Kevin Schwantz: “In MotoGP tutti possono vincere”

Paolo Beltramo Kevin Schwantz
Paolo Beltramo e Kevin Schwantz (©Getty Images)

Kevin Schwantz è uno dei piloti leggendari del Motomondiale. Il suo nome è legato alla Suzuki, con cui ha corso nella classe 500 dal 1986 al 1995 vincendo un titolo iridato. Non ha voluto salire su altre moto e indossare altre tutte. Ha preferito rimanere legata alla casa di Hamamatsu.

Di recente il 53enne statunitense ha fatto parlare di sé anche per delle critiche ad Andrea Iannone. Il rendimento del rider abruzzese non è in linea con le aspettative, anche se va detto che la sensazione è che sia soprattutto la GSX-RR ad avere dei problemi e a non consentire all’ex Ducati di esprimersi sui livelli visti negli scorsi anni. Sicuramente qualche responsabilità può averla anche ‘The Maniac’, però non ci sembra il maggiore colpevole della situazione.

Kevin Schwantz parla della MotoGP

In un’intervista ripresa da Marca, Kevin Schwantz ha rivelato che l’attuale classe regina del Motomondiale è meglio rispetto a quando guidava lui e vincevano solamente Honda e Yamaha. Adesso la situazione è migliorata. C’è più equilibrio e più mezzi competitivi, con più piloti che possono vincere gare.

Queste le parole della leggenda della Suzuki sullo scenario attuale in MotoGP: “Penso che sia molto meglio per i tifosi. Ogni moto ha il potenziale per vincere. Forse KTM non ancora, ma sembra che tutti gli altri hanno la possibilità di stare davanti. Io non so se Aprilia abbia progredito quest’anno o è solo che Aleix sta guidando molto bene, ma tutte le Ducati, Bautista, Barbera, Petrucci, Baz … Ognuno ha una gara in cui si trova davanti in un momento o nell’altro della stagione. Questo per me è buono, rende le gare più emozionanti”.
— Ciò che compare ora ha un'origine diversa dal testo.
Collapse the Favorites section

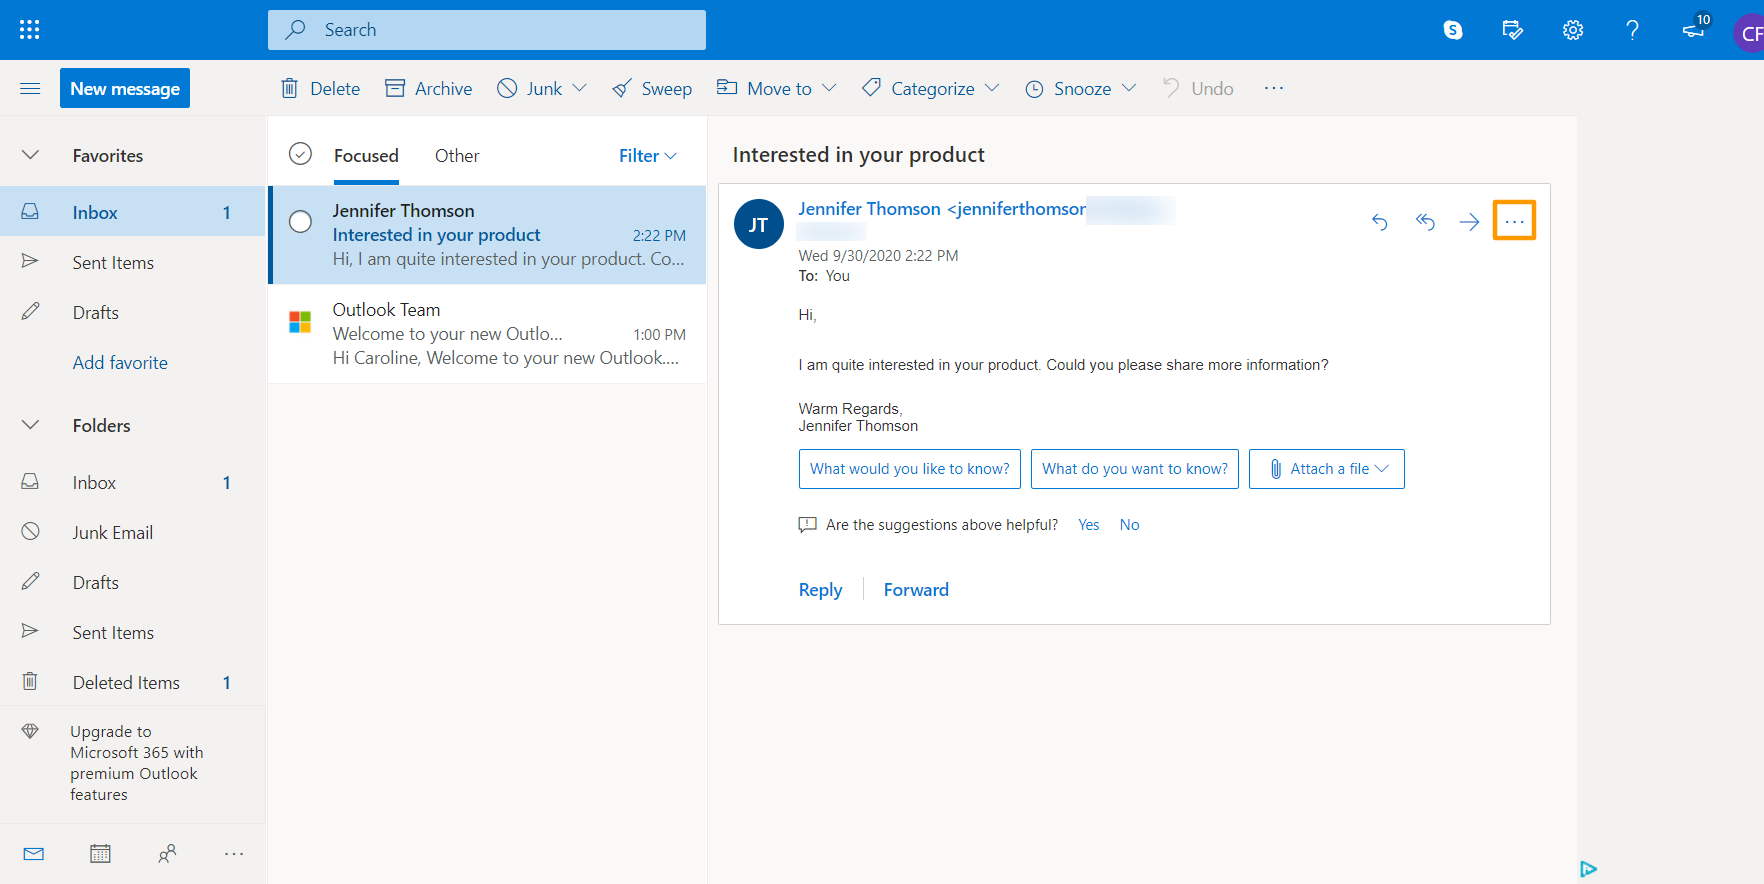click(x=31, y=155)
Abbiamo visto più volte piloti con moto di team clienti stare nelle prime posizioni. Alcuni addirittura a sorpresa. Basti pensare di recente a Jonas Folger, secondo al Sachsenring dopo essere stato incollato a Marc Marquez per buona parte della gara. Anche giri da leader della corsa per lui. Ha stupito tutti, come più volte sta facendo anche il suo compagno Johann Zarco. Un team Tech3 Yamaha davvero interessante e competitivo nel 2017.  E non dimentichiamo Danilo Petrucci su Ducati Pramac.
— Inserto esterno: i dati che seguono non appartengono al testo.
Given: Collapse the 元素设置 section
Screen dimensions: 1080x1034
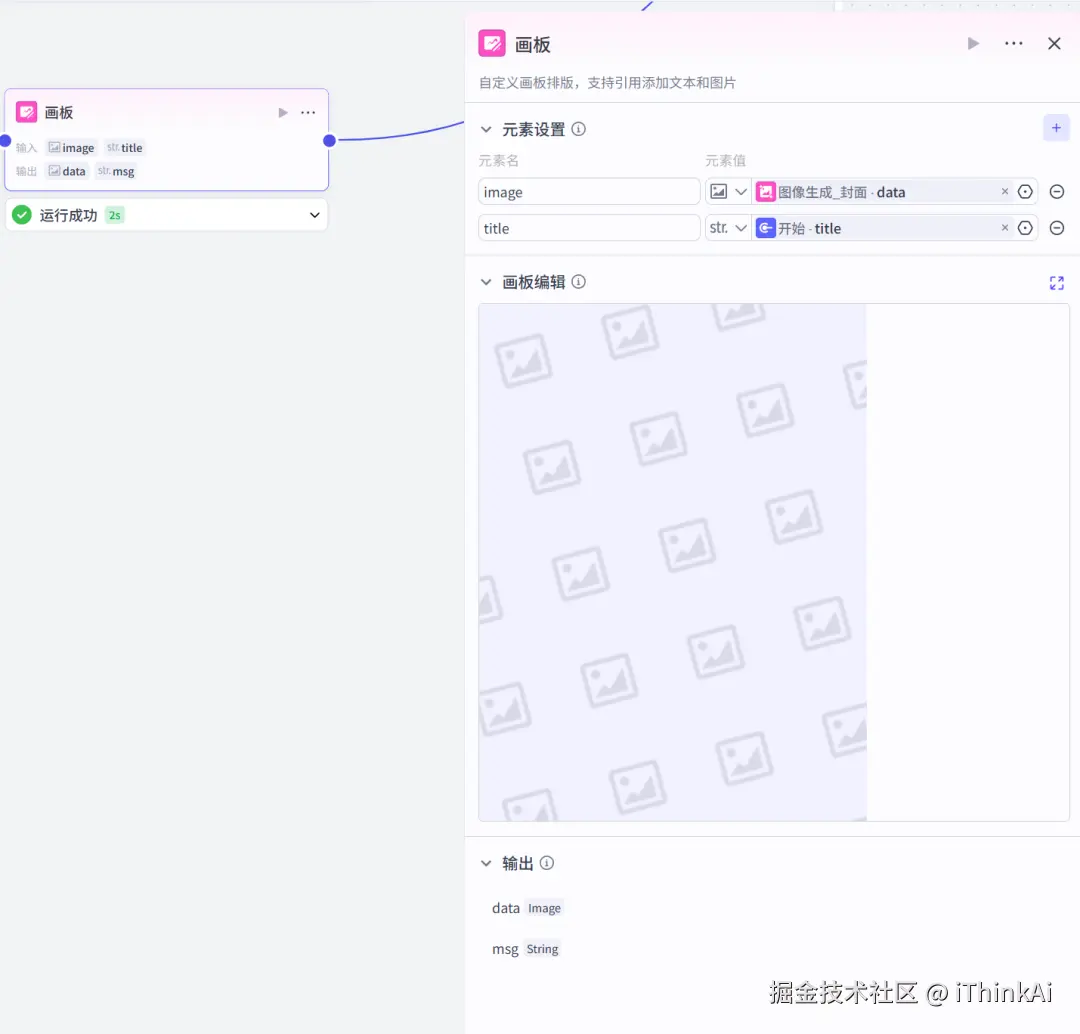Looking at the screenshot, I should click(x=486, y=129).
Schwantz in seguito ha parlato della seconda metà della stagione, che scatta nel weekend. In merito ha dichiarato: “Con un campionato così competitivo nella parte superiore della classifica, dove ognuno ha commesso un errore, io sono entusiasta di quello che possiamo aspettarci nella seconda metà dell’anno”. Ci sono quattro piloti in 10 punti, i giochi sono aperti. Può succedere di tutto, previsioni complicate. Intanto aspettiamo Brno, mancano pochi giorni.